Sci. STKE, 14 May 2002
ONCOGENESIS Dodging Death, Creating Cancer with Wnt
Teasing apart the actions of oncogenes, which often stimulate apoptotic signaling along with growth-promoting signals, has proven a challenging puzzle, particularly when interactions with other signaling pathways are also integrated into the biological response. You et al. describe experiments that help clarify the interaction of the c-Myc oncogene product with the Wnt--β-catenin signaling. Because Wnt signaling is enhanced in various human cancers and often correlates with increased expression of c-Myc, it might seem that Myc provides a growth-stimulatory effect to cooperate with Wnt signals. However, the data by You et al. suggest that a critical aspect of the interaction is actually for Wnt signals to inhibit Myc's effects that induce apoptosis. Furthermore, Wnt-1 and cMyc cooperated to promote tumor formation when cells expressing both proteins were injected in nude mice. Cyclooxygenase 2 and WISP-1 [Wnt-1 induced secreted protein 1, a member of the CCN (connective tissue growth factor-Cyr61-NOV) family of growth factors] were identified as potential mediators of the effect of Wnt to blunt apoptotic signals. The authors suggest that increased expression of Wnt and c-Myc in cancer cells may allow the cells to tolerate the apoptotic effects of Myc, thus favoring oncogenic transformation.

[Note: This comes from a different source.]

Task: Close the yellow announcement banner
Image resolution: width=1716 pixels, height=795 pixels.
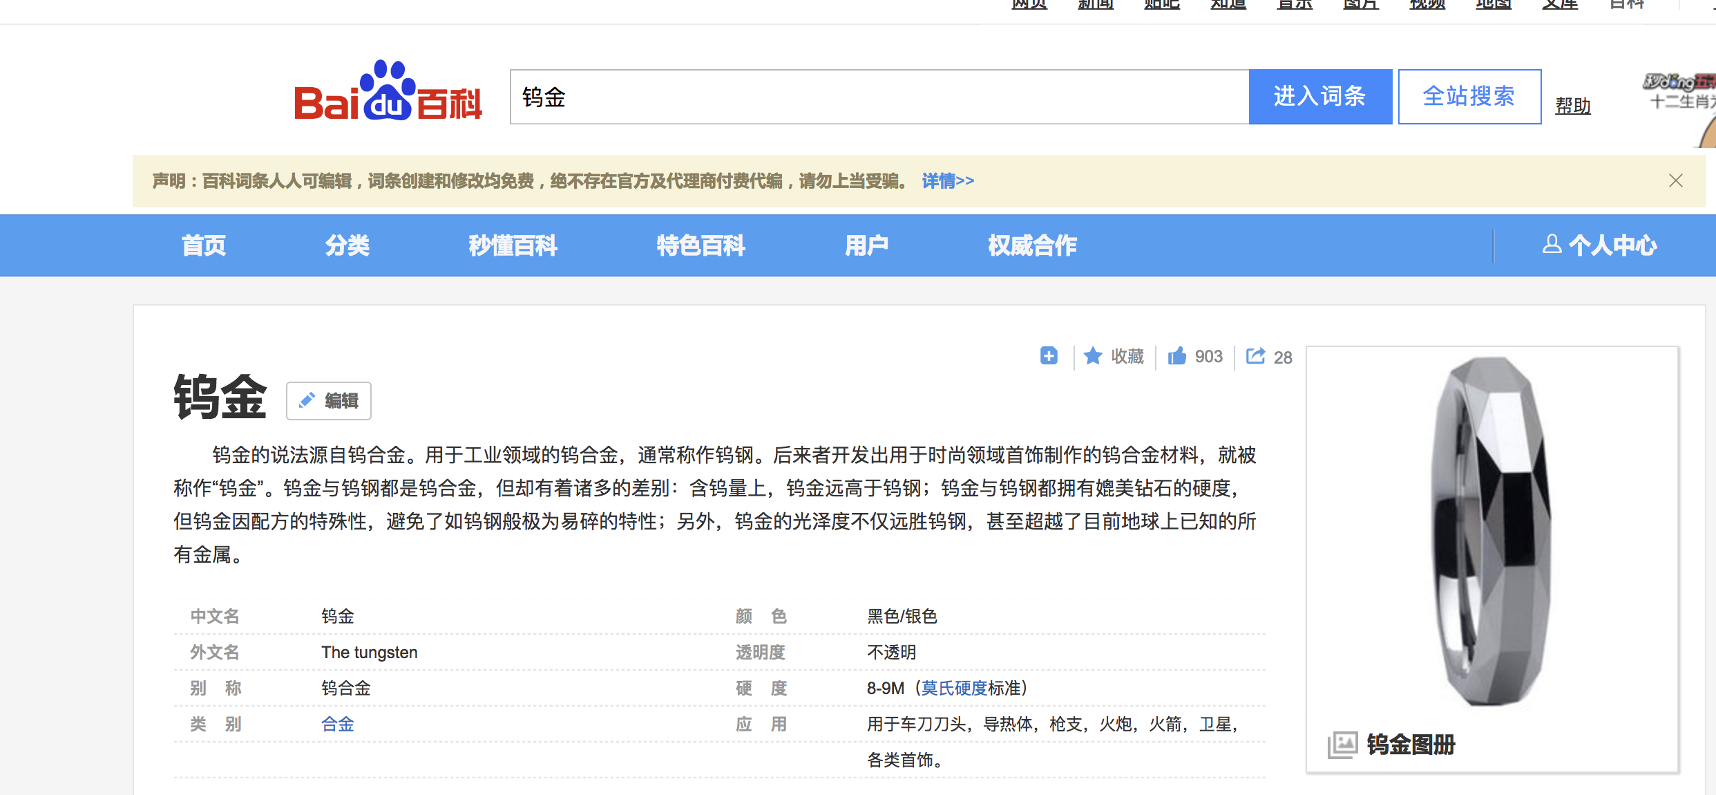Action: tap(1675, 181)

Z. You, D. Saims, S. Chen, Z. Zhang, D. C. Guttridge, K. Guan, O. A. MacDougald, A. M.C. Brown, G. Evan, J. Kitajewski, C. -Y. Wang, Wnt signaling promotes oncogenic transformation by inhibiting c-Myc-induced apoptosis. J. Cell Biol. 157, 429-440 (2002) [Abstract] [Full Text]
Citation: Dodging Death, Creating Cancer with Wnt. Sci. STKE 2002, tw178 (2002).